Organizational Change Management during Large-Scale MFA Implementation
SITUATION & BUSINESS CHALLENGE
A major U.S. airline faced an urgent need to implement stronger security for its email and critical internal applications following a series of phishing and password attacks into corporate workers’ email accounts.
Airline leadership wasted no time in deciding to implement multi-factor authentication (MFA) for the majority of its corporate workforce. MFA creates a layered defense of two or more independent credentials: what you know (password), what you have (security token), and who you are (biometric verification). Implementing MFA would also address an emerging requirement from several business partners to use multiple credentials when accessing their resources.
The airline’s Information Technology Services (ITS) group was tasked to select the best MFA vendor solution for its large, dispersed organization and to ensure no more breaches occurred before its implementation. ITS turned to AIM Consulting to spearhead the project, based on a long history as a trusted consulting partner to the airline.

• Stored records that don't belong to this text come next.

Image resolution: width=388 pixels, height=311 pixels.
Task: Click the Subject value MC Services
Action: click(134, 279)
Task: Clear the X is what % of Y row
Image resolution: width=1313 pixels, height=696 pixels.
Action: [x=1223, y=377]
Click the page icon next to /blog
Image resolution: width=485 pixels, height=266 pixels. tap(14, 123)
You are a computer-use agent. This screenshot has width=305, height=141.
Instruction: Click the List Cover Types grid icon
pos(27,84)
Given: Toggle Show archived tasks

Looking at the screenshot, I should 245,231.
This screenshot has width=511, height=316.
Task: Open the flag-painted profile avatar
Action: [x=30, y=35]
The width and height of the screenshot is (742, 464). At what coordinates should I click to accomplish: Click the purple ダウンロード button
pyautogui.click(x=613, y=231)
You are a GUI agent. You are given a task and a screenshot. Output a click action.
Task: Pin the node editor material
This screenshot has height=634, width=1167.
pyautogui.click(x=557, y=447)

An AIM senior consultant, who specializes in infrastructure program leadership and organizational change management, quickly assessed the airline’s security technology infrastructure and derived a basic temporary solution to block the most common hacking attempts: requiring workers who called the service desk to change their passwords to answer a series of questions to verify identity. Emails were also sent out to educate the workforce on the dangers and consequences of phishing and password attacks.
Next, AIM worked in conjunction with stakeholders from ITS, engineering, communications and training teams to implement the required MFA solution. The solution approach included:
Vendor Selection — AIM created scoresheets comparing MFA solutions from several market leaders. AIM drove proof-of-concept demos from potential vendors and led internal teams to score each vendor across 10 areas including ease of implementation, patching and upgrading, and end-user experience. Executive leadership soon signed off on the highest-ranked solution.

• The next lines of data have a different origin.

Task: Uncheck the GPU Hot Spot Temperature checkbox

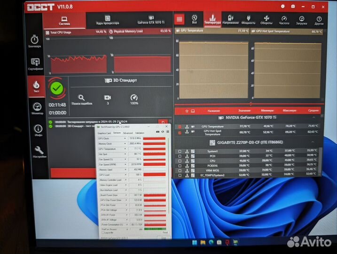Action: click(179, 133)
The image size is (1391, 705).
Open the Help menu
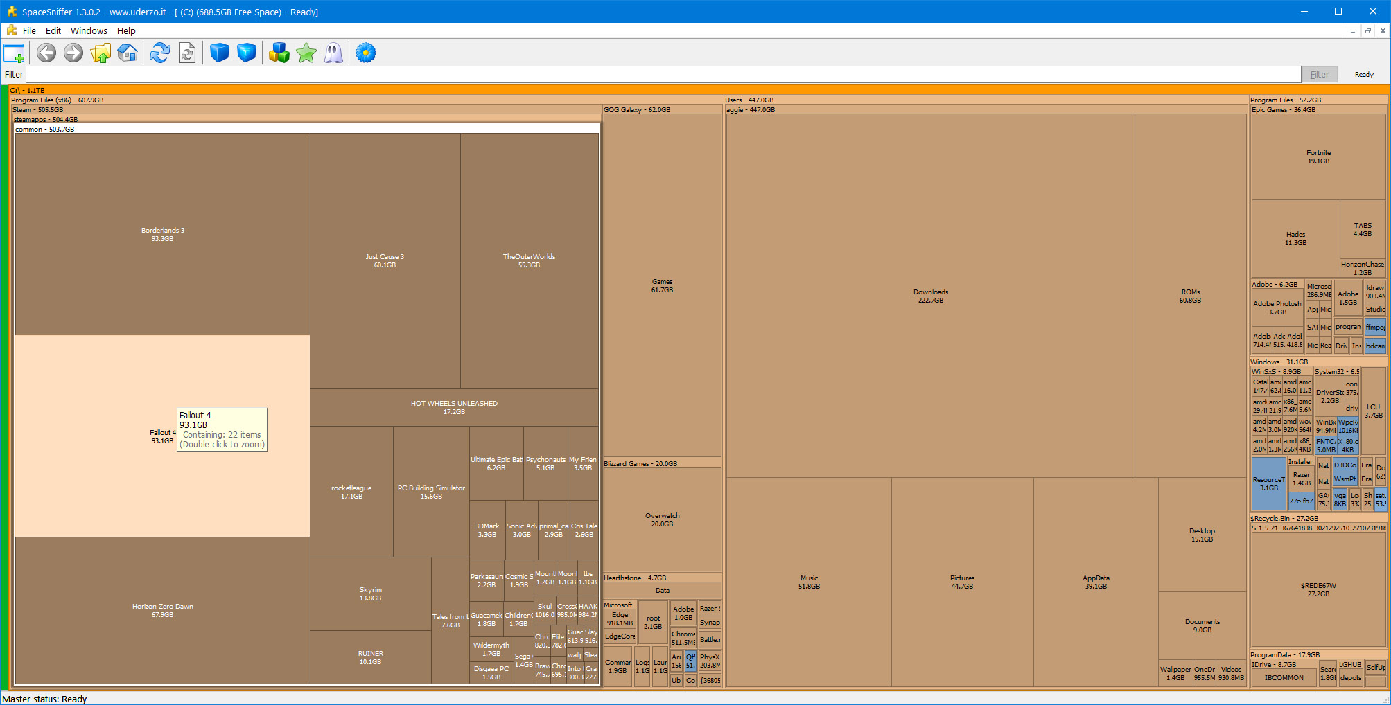(x=126, y=31)
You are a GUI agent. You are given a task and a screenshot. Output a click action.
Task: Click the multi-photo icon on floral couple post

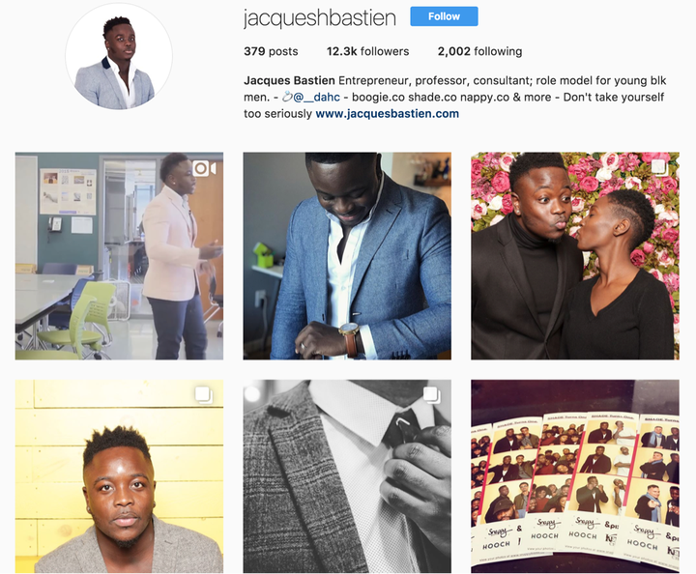coord(659,167)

Alpha Tests — Small production-environment rollouts involving nearly two dozen users from human resources, finance, e-commerce, and other internal groups were performed for initial testing and feedback.
First Beta — Around 60 more people from these groups provided additional feedback as they were enrolled. Simultaneously, AIM communicated the importance and timing of the MFA rollout to the rest of the workforce through email, SharePoint sites, the airline’s internal website, and printed posters.
Second Beta — Forty additional workers from IT and other groups were then enrolled to generate more specified feedback and further hone the documentation and training materials for the mass rollout.
End User Deployment — Around 5,000 employees, including executives, backoffice personnel, home reservations agents, and maintenance workers were enrolled into MFA in several phases. For the majority of end users who worked on the airline’s corporate campus, rollouts were performed building-by-building for purposes of visibility and enabling field services staff to be on location to support the rollouts.
AIM sent emails to every deployment group two weeks, one week, 48 hours, and 24 hours before their mandatory enrollment date, which included a meeting invite to ensure their participation. The communications included a reminder of the importance of MFA authentication, location of training documentation, and a link for registering a second-factor device. Each user registered a second device on the vendor’s website, and on the enrollment date the user was prompted to add the second factor. The vast majority of end-users enrolled with no difficulty.
AIM’s implementation of the interim password solution and MFA has resulted in zero breaches of email or other critical business assets. The vast majority of corporate office personnel are enrolled, and more diverse employee groups including pilots and flight attendants are next in line.
The smooth rollout was made possible with knowledgeable and effective organizational change management practices from AIM’s senior consultant. Senior managers and executives are elated with the project, and AIM continues to lead the rest of the MFA rollout.